• _Exercise instructions_
Word for word, restate the data that follows, omitting the images.

• _Source data_
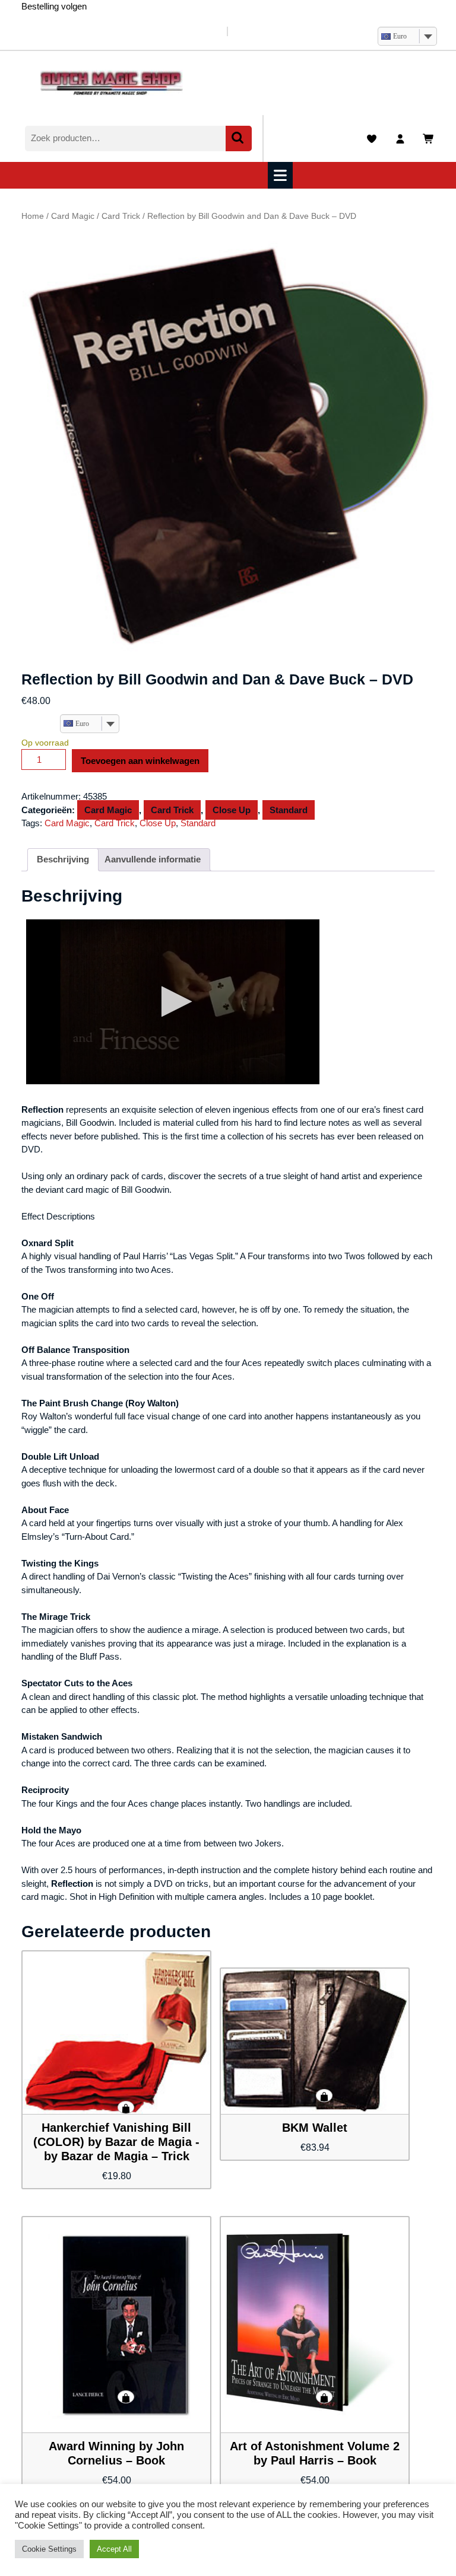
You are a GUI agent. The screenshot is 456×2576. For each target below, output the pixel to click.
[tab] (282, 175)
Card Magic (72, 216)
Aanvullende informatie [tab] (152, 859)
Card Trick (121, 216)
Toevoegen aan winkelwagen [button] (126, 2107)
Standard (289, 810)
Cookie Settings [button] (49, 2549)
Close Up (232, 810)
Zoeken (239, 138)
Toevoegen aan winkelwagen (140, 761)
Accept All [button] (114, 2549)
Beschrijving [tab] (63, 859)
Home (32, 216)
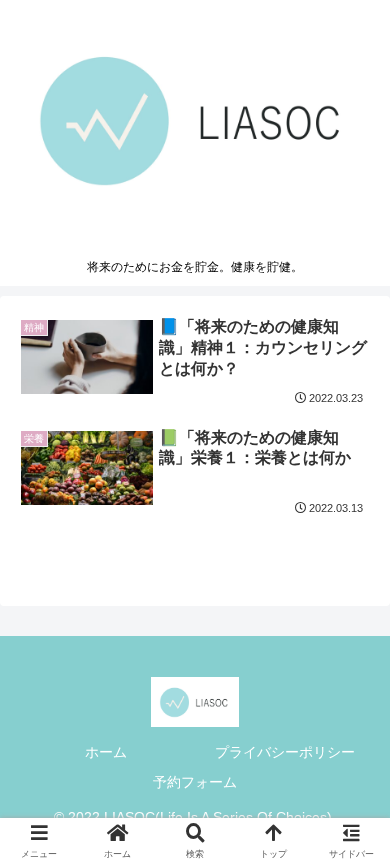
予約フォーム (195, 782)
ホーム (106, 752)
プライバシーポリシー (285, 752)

• _The answer_
You are a GUI agent. The screenshot is 456×2576. For each target below, output the pixel to click.
[tab] (282, 175)
Card Magic (72, 216)
Aanvullende informatie [tab] (152, 859)
Card Trick (121, 216)
Toevoegen aan winkelwagen [button] (126, 2107)
Standard (289, 810)
Cookie Settings [button] (49, 2549)
Close Up (232, 810)
Zoeken (239, 138)
Toevoegen aan winkelwagen (140, 761)
Accept All [button] (114, 2549)
Beschrijving [tab] (63, 859)
Home (32, 216)
予約フォーム (195, 782)
ホーム (106, 752)
プライバシーポリシー (285, 752)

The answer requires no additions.